Przyszłość Szczęsnego stanęła zatem pod dużym znakiem zapytania, zwłaszcza iż miejsca w Juventusie już dla niego nie ma, o czym świadczy lista opublikowana przez dziennikarza Nicolo Schirę. Ten podał w piątek, iż zarówno Polak, jak i bramkarz Manchesteru City znaleźli się teraz na szczycie listy życzeń saudyjskiego Al-Ittihad. Klub miliarderów z Arabii przed dwoma laty zdobył mistrzostwo kraju, natomiast w ubiegłym sezonie kompletnie zawiódł i zajął dopiero piątą lokatę w tabeli Saudi Pro League.

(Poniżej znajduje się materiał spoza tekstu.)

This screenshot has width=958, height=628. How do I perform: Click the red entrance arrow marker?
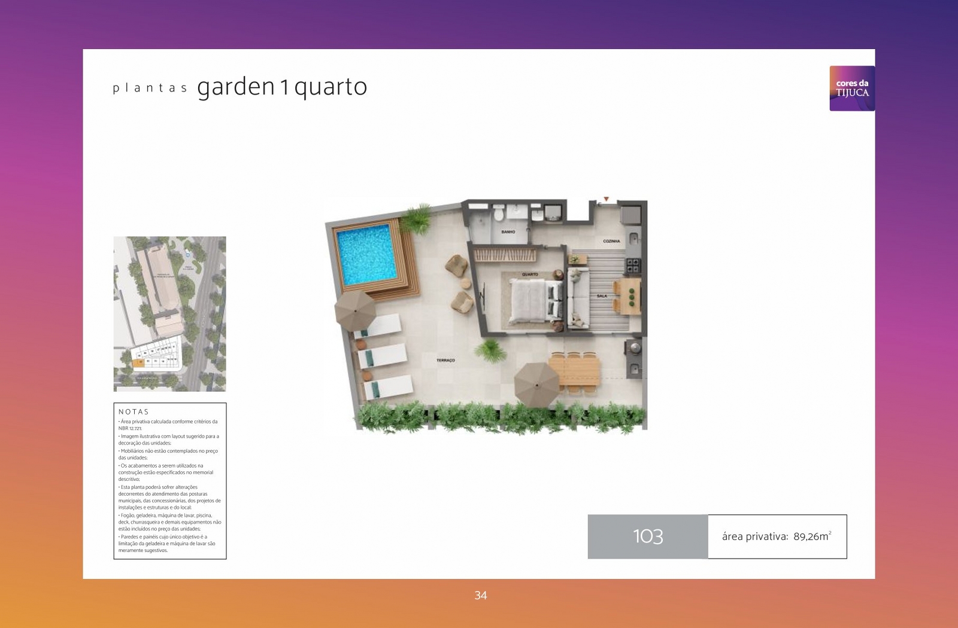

Gdyby transfer Polaka doszedł do skutku, miałby okazję spotkać w szatni wielkie gwiazdy europejskiej piłki nożnej. Rok temu sprowadzono przecież m.in. Karima Benzemę, N'Golo Kante czy Fabinho. Mało tego, drużyna teraz również planuje przeprowadzić kilka wzmocnień, gdyż poza bramkarzem bliski transferu jest Moussa Diaby z Aston Villi. Rzekomo złożono już choćby za niego ofertę w wysokości 55 mln euro.


Jaki scenariusz czeka Szczęsnego, jeżeli ten nie zwiąże się umową z Al-Ittihad? Niedawno dziennikarz Damiano Er Faina zdradził, iż chętnie w zespole widziałby go... nowy trener SSC Napoli. - Conte chce Szczęsnego i przekazał obecnemu bramkarzowi Napoli - Alexowi Meretowi - żeby szukał sobie nowego klubu. Chce zacząć kolejny sezon ze Szczęsnym i Elią Caprile w roli jego zmiennika - podsumował.


Do rozpoczęcia rozgrywek Serie A pozostał dokładnie miesiąc. Tym samym zawodnicy niebawem będą zmuszeni zacząć przygotowania do sezonu, więc wszystko powinno się wyjaśnić w najbliższych dniach.